### WHAT YOU SHOULD DO
Word for word, restate the records that come after this.
═════ SOURCE MATERIAL ═════
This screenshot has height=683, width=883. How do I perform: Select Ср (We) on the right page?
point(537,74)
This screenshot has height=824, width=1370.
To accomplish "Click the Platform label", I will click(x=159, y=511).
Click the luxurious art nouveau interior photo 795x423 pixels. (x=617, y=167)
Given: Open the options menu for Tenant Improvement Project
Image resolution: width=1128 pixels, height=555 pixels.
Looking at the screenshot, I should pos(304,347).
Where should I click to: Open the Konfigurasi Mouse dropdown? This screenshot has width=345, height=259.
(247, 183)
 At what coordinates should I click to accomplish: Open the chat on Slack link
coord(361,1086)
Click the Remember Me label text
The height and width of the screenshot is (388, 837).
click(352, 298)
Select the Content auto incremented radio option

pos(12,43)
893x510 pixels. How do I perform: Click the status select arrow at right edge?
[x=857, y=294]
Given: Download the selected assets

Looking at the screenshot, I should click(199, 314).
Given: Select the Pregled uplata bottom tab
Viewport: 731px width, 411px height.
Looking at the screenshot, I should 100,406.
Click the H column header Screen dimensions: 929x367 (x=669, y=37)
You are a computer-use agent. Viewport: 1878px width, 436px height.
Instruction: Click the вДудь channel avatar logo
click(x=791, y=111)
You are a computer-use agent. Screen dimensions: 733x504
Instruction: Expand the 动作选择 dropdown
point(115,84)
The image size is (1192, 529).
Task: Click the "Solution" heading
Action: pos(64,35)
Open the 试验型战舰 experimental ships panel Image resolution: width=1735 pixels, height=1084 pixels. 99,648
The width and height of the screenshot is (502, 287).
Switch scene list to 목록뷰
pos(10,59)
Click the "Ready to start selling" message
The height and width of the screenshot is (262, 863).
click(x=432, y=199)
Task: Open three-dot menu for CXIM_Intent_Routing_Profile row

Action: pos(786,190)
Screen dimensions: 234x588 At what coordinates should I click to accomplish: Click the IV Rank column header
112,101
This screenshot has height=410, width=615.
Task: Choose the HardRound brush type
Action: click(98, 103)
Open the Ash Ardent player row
═════
### FINISHED EXERCISE
This screenshot has height=683, width=883. How do I perform: Select Ср (We) on the right page?
point(537,74)
This screenshot has height=824, width=1370.
To accomplish "Click the Platform label", I will click(x=159, y=511).
Click the luxurious art nouveau interior photo 795x423 pixels. (x=617, y=167)
Given: Open the options menu for Tenant Improvement Project
Image resolution: width=1128 pixels, height=555 pixels.
Looking at the screenshot, I should pos(304,347).
Where should I click to: Open the Konfigurasi Mouse dropdown? This screenshot has width=345, height=259.
(247, 183)
 At what coordinates should I click to accomplish: Open the chat on Slack link
coord(361,1086)
Click the Remember Me label text
The height and width of the screenshot is (388, 837).
click(352, 298)
Select the Content auto incremented radio option

pos(12,43)
893x510 pixels. How do I perform: Click the status select arrow at right edge?
[x=857, y=294]
Given: Download the selected assets

Looking at the screenshot, I should click(199, 314).
Given: Select the Pregled uplata bottom tab
Viewport: 731px width, 411px height.
Looking at the screenshot, I should 100,406.
Click the H column header Screen dimensions: 929x367 (x=669, y=37)
You are a computer-use agent. Viewport: 1878px width, 436px height.
Instruction: Click the вДудь channel avatar logo
click(x=791, y=111)
You are a computer-use agent. Screen dimensions: 733x504
Instruction: Expand the 动作选择 dropdown
point(115,84)
The image size is (1192, 529).
Task: Click the "Solution" heading
Action: pos(64,35)
Open the 试验型战舰 experimental ships panel Image resolution: width=1735 pixels, height=1084 pixels. 99,648
The width and height of the screenshot is (502, 287).
Switch scene list to 목록뷰
pos(10,59)
Click the "Ready to start selling" message
The height and width of the screenshot is (262, 863).
click(x=432, y=199)
Task: Open three-dot menu for CXIM_Intent_Routing_Profile row

Action: pos(786,190)
Screen dimensions: 234x588 At what coordinates should I click to accomplish: Click the IV Rank column header
112,101
This screenshot has height=410, width=615.
Task: Choose the HardRound brush type
Action: click(98, 103)
Open the Ash Ardent player row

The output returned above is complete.